Provided entries:
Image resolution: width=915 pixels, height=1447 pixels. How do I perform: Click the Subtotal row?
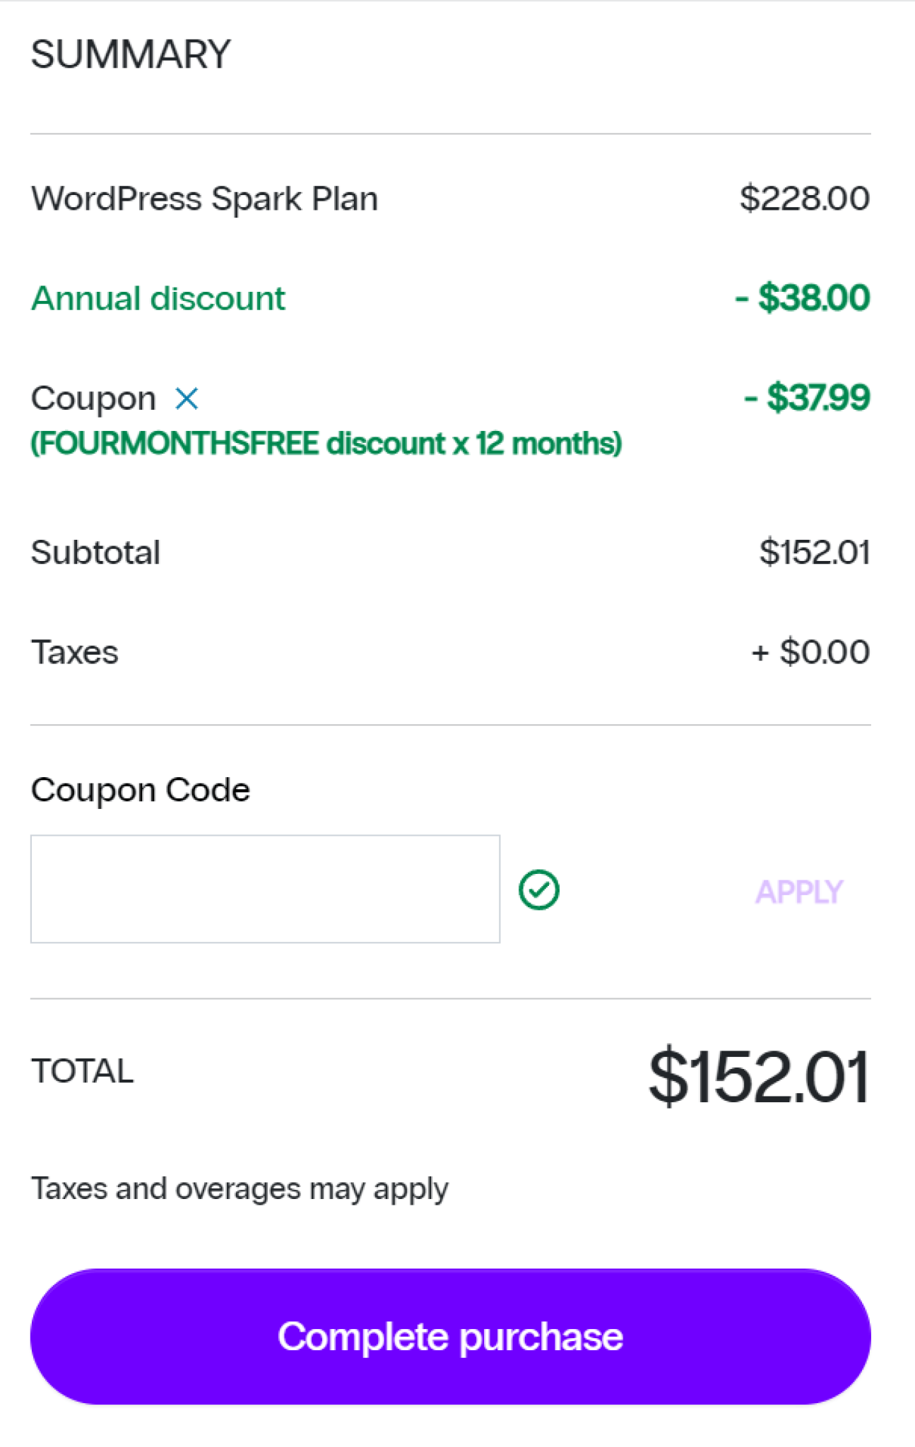point(95,552)
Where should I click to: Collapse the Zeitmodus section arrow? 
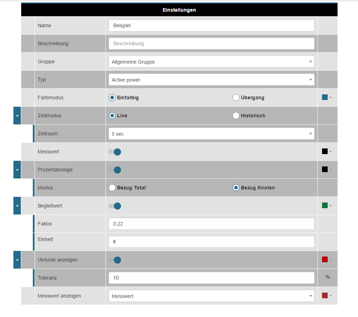click(17, 116)
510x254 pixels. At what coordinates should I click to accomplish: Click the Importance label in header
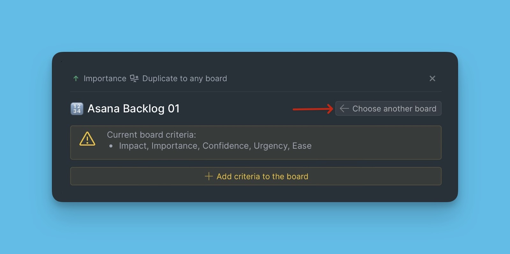pyautogui.click(x=105, y=78)
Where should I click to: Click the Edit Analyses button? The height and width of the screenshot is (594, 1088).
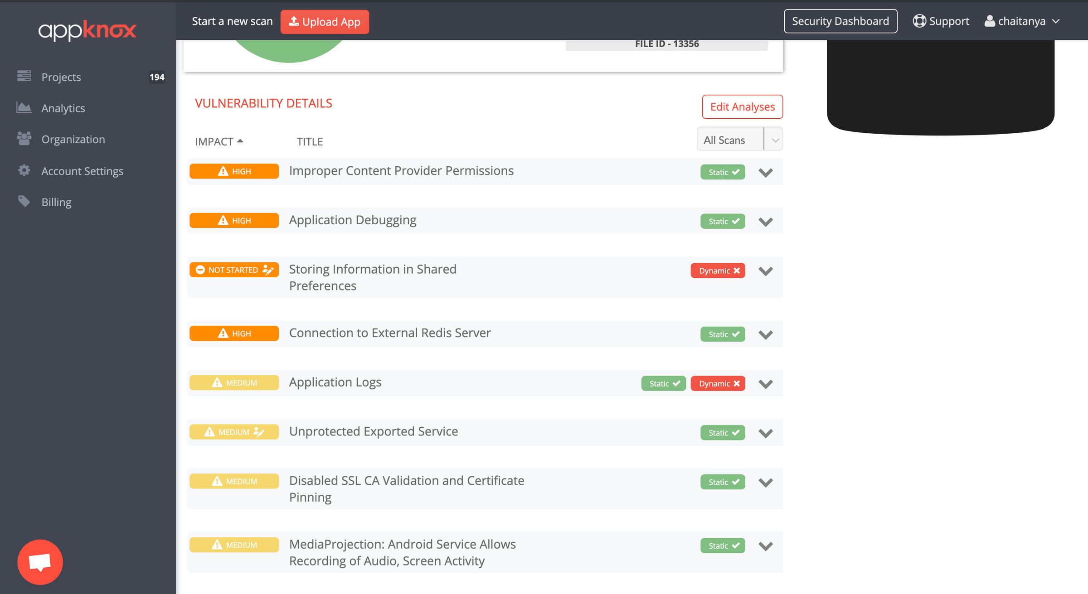pos(742,106)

Brief: Rewrite the listing above, replacing every "pixels" with "px" and leaving everything else unchanged. Omit the pictures from your answer.

Exercise solution:
Image resolution: width=915 px, height=1447 px. How do I perform: Click the Subtotal row?
point(95,552)
Where should I click to: Collapse the Zeitmodus section arrow? 
click(17, 116)
510x254 px. At what coordinates should I click to accomplish: Click the Importance label in header
pyautogui.click(x=105, y=78)
Where should I click to: Click the Edit Analyses button? The height and width of the screenshot is (594, 1088).
pos(742,106)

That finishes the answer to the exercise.